Structurally, the substitute reorganizes the bill into clearly labeled subchapters for general provisions, billing regulation, and enforcement. This makes the bill more navigable and logically segmented, reflecting standard drafting practices for legislation affecting insurance and health care regulation. The result is a tighter, more consumer-focused bill with firmer controls and fewer exceptions.

Author
Kelly Hancock
Sponsor
Dennis Paul
Fiscal Notes

According to the Legislative Budget Board (LBB), SB 1330 indicates that the bill would not have a significant fiscal impact on the state. It is expected that any administrative or operational costs associated with implementing the new billing limitations and enforcement mechanisms could be managed using existing agency resources. This means that state agencies involved—such as the Department of Insurance and Health and Human Services Commission—are not anticipated to require additional appropriations or staffing to enforce or comply with the bill.

Moreover, while the bill creates a new criminal offense for willful and repeated violations of the billing cap, the projected impact on state correctional populations and demand for correctional resources is deemed negligible. The low-level misdemeanor classification and the specific conditions under which enforcement would be triggered make significant enforcement actions unlikely.

At the local level, the fiscal note similarly concludes that no significant financial burden is anticipated for counties or municipalities. Although local governments could bear minor costs related to prosecution or court administration if violations occur, such instances are expected to be rare and not materially affect local budgets or operations.

In summary, SB 1330 is not projected to generate notable costs for the state or local governments and can be implemented within the scope of current agency budgets and infrastructure.

Vote Recommendation Notes

Texas Policy Research is NEUTRAL on SB 1330 given the competing liberty principles and practical considerations involved in the legislation.
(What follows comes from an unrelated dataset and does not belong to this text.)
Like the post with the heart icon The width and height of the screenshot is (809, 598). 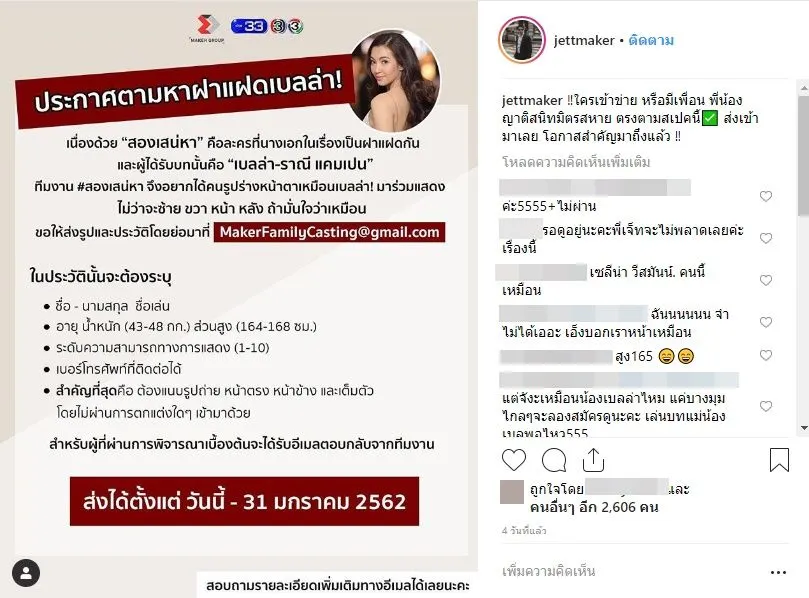(514, 460)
The bill tackles a legitimate concern—excessive balance billing for Medicare-covered durable medical equipment (DME) by nonparticipating suppliers—but it does so in a way that introduces trade-offs that neither clearly promote nor violate core liberty principles in a definitive way.

From a consumer protection and individual liberty standpoint, the bill seeks to shield vulnerable Medicare enrollees from financial exploitation by capping out-of-network charges at 115% of the Medicare-approved amount. It addresses real-world abuses—such as extreme overbilling that inflates premiums for all Medigap users—without placing new requirements on participating Medicare providers. This aligns with the principle of ensuring fair treatment and informed consent in medical transactions, which helps preserve autonomy for elderly or disabled patients.
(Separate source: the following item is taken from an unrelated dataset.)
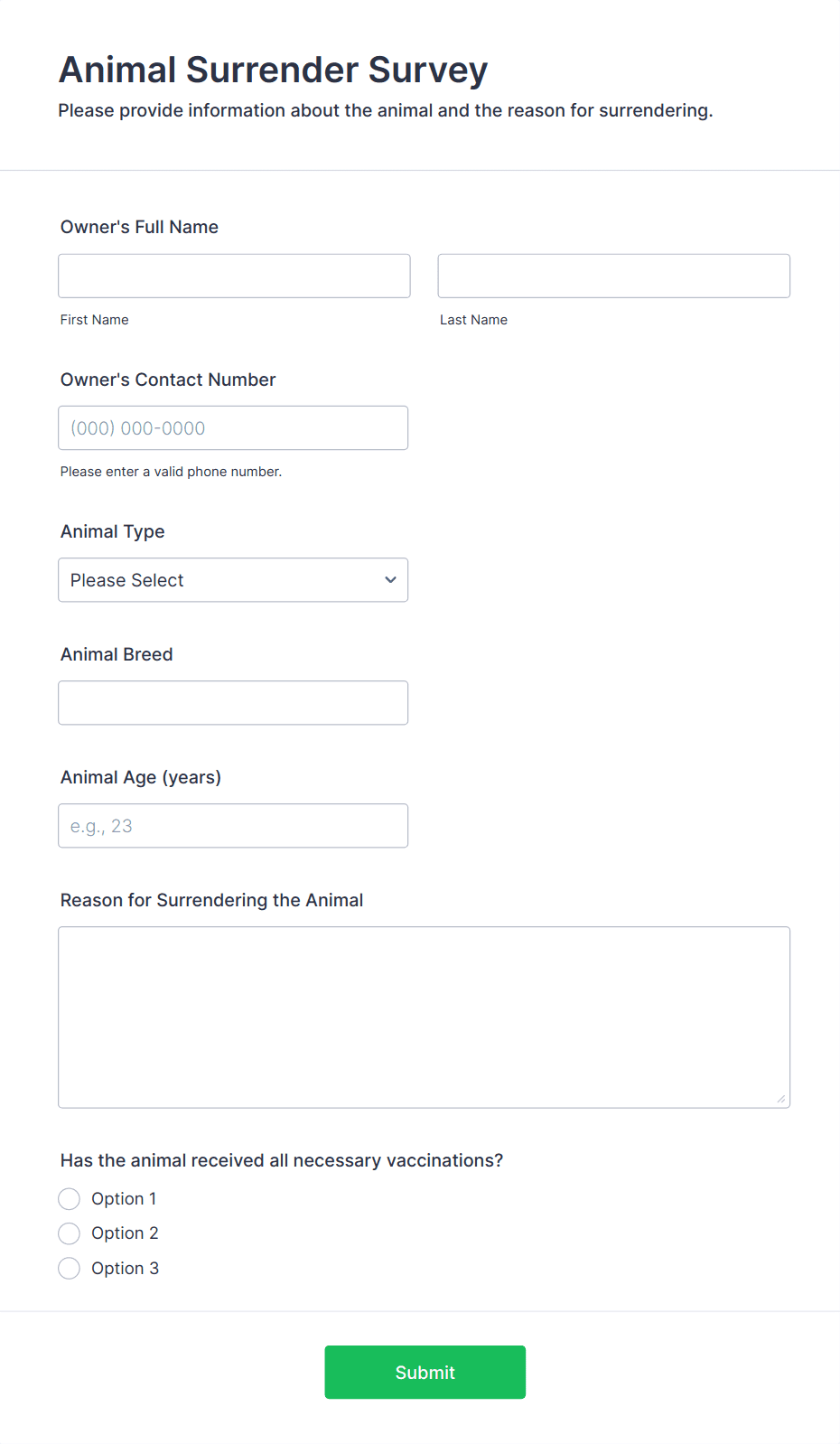Click the "Animal Breed" field label

click(x=117, y=654)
However, the bill imposes new state-level price controls and criminal penalties, which conflict with principles of limited government and free enterprise. By strictly regulating what private suppliers can charge—even with patient consent—it limits voluntary contracts and introduces state enforcement into a market governed primarily by federal rules. The misdemeanor provision, though limited in scope, adds a punitive layer to what could be seen as a regulatory compliance issue, potentially chilling innovation or deterring participation from smaller or rural suppliers.

The bill also lacks significant fiscal impact, either positive or negative, and does not expand state spending or bureaucracy, which supports a neutral stance from a government efficiency perspective.

Ultimately, a NEUTRAL position reflects the recognition that SB 1330 offers consumer protections with some merit but introduces restrictions and penalties that may not be fully justified or balanced in their implementation. The bill neither fully advances nor undermines the liberty principles enough to warrant a strong endorsement or opposition, making neutrality a principled and pragmatic response.